------ SELECTED EXTRACT
Nope, the Machete is very reasonable Sir, the same as my sharpend Samuri sword sitting just indside the front door


----------



## speedyK (Mar 4, 2009)

Dreadful experience. Hope it is all sorted without too much hassle.


Just a word of advice to those considering waving knives/machetes/Samurai swords at intruders: in PC gone mad Britain, *you* will be seen as the "criminal" if you use one.

The poor burglars, car thieves, rapists(?) murderers(?) can't expect you to defend your home and your family. For some reason, that's seen as not "playing fair".

They can do what the f*ck they like to your property, but you try to stop them and YOU risk getting locked up.

The insanity that is Britain today was shown just recently. Her shed had already been burgled, it was midnight, her young kid is asleep upstairs, she was in her kitchen and she sees trespassers looking in at her through the window, so she scares them off by grabbing her kitchen knife and banging on the window.

What do the police do? read on and be dumbfounded.

Myleene 'aghast' over knife warning - Yahoo! TV UK

And their efforts to find out who the attempted burglars were? Quote, _"There was no one around although they could see footprints in the snow. Words of advice were given"_ 

Another great bit of policing then!

You have to laugh – or else you'd cry!
------------
------ DATA PROVIDED
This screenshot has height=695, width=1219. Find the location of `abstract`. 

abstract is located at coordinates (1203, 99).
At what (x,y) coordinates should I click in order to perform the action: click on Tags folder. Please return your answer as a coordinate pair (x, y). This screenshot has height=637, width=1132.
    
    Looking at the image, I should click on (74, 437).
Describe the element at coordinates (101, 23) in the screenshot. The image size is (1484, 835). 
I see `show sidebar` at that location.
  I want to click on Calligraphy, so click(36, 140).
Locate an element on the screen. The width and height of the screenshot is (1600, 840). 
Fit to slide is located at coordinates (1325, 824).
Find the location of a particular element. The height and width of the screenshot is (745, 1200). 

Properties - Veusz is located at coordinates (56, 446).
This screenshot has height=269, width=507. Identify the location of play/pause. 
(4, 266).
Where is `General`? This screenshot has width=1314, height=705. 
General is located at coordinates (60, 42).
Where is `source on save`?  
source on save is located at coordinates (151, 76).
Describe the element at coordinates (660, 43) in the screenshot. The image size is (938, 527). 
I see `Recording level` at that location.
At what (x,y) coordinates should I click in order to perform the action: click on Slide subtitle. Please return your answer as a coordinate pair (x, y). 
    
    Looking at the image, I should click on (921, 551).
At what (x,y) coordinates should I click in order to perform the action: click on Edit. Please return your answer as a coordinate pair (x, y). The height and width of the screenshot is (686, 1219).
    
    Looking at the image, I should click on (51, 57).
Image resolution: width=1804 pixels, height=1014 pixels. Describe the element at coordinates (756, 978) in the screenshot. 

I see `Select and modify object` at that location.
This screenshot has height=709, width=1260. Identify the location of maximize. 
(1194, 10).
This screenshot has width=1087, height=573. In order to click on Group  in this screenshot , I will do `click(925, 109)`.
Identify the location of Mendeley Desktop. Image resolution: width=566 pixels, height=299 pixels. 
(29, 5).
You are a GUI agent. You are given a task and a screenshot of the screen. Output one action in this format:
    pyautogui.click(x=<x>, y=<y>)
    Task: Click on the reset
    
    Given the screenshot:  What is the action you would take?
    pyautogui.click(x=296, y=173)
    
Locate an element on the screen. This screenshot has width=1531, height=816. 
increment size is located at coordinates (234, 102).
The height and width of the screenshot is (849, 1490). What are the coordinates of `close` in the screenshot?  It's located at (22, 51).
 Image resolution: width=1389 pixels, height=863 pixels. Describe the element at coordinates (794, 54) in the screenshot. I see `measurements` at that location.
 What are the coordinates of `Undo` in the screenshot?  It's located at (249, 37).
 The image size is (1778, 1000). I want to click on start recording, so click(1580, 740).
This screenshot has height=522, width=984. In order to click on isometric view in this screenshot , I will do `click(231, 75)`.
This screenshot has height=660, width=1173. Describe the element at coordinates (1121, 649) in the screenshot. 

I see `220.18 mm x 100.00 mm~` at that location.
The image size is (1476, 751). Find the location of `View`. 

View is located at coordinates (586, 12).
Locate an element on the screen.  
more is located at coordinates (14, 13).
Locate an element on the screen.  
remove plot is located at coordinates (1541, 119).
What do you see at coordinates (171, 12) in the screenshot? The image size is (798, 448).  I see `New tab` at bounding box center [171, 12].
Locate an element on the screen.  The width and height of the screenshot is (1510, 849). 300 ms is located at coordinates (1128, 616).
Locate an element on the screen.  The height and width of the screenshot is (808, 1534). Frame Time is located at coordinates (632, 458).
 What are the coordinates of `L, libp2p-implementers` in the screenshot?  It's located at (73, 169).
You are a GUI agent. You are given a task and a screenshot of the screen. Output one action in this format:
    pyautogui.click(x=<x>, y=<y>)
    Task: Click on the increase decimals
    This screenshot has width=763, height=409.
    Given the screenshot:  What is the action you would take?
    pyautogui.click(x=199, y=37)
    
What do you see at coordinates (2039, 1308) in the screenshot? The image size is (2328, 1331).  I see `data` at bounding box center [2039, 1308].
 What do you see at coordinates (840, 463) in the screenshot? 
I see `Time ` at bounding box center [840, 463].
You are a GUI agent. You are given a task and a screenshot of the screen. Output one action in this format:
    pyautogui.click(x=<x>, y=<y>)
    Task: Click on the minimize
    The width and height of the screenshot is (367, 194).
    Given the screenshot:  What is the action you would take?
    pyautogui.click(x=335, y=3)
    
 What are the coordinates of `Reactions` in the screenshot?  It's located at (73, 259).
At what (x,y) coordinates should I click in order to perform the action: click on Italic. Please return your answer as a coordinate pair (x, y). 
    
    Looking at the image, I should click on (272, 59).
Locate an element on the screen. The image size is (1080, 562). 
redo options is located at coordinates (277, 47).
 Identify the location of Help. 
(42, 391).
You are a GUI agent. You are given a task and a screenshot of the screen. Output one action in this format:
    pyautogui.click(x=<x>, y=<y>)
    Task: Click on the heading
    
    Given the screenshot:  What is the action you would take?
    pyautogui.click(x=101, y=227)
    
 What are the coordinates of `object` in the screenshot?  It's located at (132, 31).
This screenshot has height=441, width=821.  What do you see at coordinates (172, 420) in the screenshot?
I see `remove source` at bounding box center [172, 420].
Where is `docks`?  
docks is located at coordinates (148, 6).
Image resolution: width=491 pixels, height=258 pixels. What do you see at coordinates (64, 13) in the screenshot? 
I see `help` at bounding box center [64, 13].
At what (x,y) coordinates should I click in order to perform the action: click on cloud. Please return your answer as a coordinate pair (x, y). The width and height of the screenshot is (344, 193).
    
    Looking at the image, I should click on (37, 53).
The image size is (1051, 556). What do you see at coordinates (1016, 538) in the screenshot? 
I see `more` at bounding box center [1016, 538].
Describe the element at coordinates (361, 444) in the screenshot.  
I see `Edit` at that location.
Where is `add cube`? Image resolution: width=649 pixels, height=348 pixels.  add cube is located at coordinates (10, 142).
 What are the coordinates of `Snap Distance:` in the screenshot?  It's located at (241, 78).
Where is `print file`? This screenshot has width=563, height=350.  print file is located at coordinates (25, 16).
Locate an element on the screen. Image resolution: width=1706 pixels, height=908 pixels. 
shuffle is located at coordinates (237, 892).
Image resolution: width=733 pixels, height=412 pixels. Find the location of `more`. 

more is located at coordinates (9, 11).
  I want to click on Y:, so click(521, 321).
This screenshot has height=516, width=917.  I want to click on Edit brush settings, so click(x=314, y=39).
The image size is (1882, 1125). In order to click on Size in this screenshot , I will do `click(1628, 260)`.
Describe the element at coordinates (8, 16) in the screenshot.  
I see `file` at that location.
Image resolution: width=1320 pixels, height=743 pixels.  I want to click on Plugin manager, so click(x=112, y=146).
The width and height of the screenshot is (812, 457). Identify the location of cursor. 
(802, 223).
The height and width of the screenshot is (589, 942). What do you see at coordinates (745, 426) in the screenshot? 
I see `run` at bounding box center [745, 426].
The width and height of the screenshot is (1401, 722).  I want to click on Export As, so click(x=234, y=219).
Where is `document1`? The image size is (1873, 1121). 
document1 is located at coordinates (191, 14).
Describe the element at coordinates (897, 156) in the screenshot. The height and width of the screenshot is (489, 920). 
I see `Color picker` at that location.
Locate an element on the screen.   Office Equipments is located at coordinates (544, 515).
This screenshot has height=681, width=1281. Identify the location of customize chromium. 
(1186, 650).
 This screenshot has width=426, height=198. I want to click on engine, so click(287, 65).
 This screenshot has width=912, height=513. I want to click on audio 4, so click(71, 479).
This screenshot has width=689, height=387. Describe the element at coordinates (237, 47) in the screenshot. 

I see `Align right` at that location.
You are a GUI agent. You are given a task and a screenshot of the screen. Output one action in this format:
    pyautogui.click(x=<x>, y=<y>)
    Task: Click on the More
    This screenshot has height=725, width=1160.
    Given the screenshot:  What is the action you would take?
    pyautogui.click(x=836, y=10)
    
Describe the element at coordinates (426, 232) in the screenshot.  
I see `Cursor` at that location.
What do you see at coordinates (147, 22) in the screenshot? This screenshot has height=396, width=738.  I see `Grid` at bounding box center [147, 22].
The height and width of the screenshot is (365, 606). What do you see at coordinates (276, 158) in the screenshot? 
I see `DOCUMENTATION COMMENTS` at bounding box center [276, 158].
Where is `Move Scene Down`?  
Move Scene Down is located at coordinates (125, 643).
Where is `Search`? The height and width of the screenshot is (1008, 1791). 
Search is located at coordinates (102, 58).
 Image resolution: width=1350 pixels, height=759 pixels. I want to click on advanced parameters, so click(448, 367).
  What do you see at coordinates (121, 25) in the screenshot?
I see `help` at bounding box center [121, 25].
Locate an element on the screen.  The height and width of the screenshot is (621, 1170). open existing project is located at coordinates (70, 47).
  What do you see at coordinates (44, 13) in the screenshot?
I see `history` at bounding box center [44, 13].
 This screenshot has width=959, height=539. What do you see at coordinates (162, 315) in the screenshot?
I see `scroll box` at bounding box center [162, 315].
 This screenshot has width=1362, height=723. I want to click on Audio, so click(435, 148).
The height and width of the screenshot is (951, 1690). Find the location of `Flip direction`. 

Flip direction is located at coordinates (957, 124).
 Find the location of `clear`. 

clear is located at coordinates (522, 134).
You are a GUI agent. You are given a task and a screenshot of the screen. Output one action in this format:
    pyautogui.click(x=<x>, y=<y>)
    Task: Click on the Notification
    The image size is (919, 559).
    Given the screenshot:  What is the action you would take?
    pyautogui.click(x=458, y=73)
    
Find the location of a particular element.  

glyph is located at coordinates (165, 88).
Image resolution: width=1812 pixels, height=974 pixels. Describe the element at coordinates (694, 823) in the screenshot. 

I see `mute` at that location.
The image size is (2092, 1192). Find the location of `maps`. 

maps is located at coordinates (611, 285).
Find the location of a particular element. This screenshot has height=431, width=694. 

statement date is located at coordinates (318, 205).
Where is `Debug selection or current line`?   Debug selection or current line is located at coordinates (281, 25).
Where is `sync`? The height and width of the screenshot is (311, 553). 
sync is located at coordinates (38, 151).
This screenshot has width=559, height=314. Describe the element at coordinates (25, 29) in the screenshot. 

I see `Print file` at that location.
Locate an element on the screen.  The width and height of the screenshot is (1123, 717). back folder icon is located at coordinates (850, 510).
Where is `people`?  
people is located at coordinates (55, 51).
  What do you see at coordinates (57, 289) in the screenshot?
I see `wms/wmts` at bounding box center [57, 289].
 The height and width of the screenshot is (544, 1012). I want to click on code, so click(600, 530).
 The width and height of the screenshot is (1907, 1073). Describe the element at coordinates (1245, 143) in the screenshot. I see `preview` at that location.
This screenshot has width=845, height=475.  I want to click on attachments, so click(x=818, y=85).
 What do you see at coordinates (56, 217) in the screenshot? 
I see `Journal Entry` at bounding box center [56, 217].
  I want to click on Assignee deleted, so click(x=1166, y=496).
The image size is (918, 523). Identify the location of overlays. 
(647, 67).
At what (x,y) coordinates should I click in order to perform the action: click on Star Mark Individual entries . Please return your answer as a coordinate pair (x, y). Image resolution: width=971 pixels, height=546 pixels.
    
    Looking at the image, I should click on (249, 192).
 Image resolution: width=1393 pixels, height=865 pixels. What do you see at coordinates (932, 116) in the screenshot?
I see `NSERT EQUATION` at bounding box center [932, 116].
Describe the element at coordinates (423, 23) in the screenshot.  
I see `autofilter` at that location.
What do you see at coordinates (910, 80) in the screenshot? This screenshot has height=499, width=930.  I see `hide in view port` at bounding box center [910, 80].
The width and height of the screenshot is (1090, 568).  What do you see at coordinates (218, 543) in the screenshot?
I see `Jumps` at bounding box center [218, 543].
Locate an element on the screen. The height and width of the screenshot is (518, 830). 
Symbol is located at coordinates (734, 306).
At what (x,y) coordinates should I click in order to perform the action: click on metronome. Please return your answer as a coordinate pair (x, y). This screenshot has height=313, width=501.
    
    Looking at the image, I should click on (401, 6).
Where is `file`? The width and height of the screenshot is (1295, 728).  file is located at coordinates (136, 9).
------------
## THE TASKS
**a)** Check each statement below against the forum thread on intruders. For each one, answer yes or no and quote the words from the thread that decide it.
(i) The woman's shed had already been burgled before she saw the trespassers.
(ii) The woman chased the trespassers outside with her kitchen knife.
(iii) When the police looked for the attempted burglars, they found footprints in the snow.
**b)** In the forum thread on intruders, what time was it when the woman saw the trespassers at her window?
**c)** Write a continuation of the forum thread on intruders, starting right after its final line.

## RESPONSES TO THE EXERCISE
**a)**
(i) Yes: "Her shed had already been burgled"
(ii) No: "she scares them off by grabbing her kitchen knife and banging on the window."
(iii) Yes: "There was no one around although they could see footprints in the snow."

**b)** It was midnight.

**c)**
In PC-mad Britain, you can't wave a breadknife in your own kitchen at someone illegally in your garden – tiny contrast to this attitude:

YouTube - Bedside Gun Rack for Your Shotgun -- The Back-Up Home Protection Gun Rack

Oh, and I'm willing to bet that if you let your alsatian/doberman/pitbull roam freely but securely _within_ your own garden and he bites an intruder, they will be able to prosecute YOU if you don't have clearly visible warning signs at regular intervals around the perimeter of the property. And how long until they have to be in a selection of commonly used foreign languages too?!


----------



## Boosted (Jun 5, 2008)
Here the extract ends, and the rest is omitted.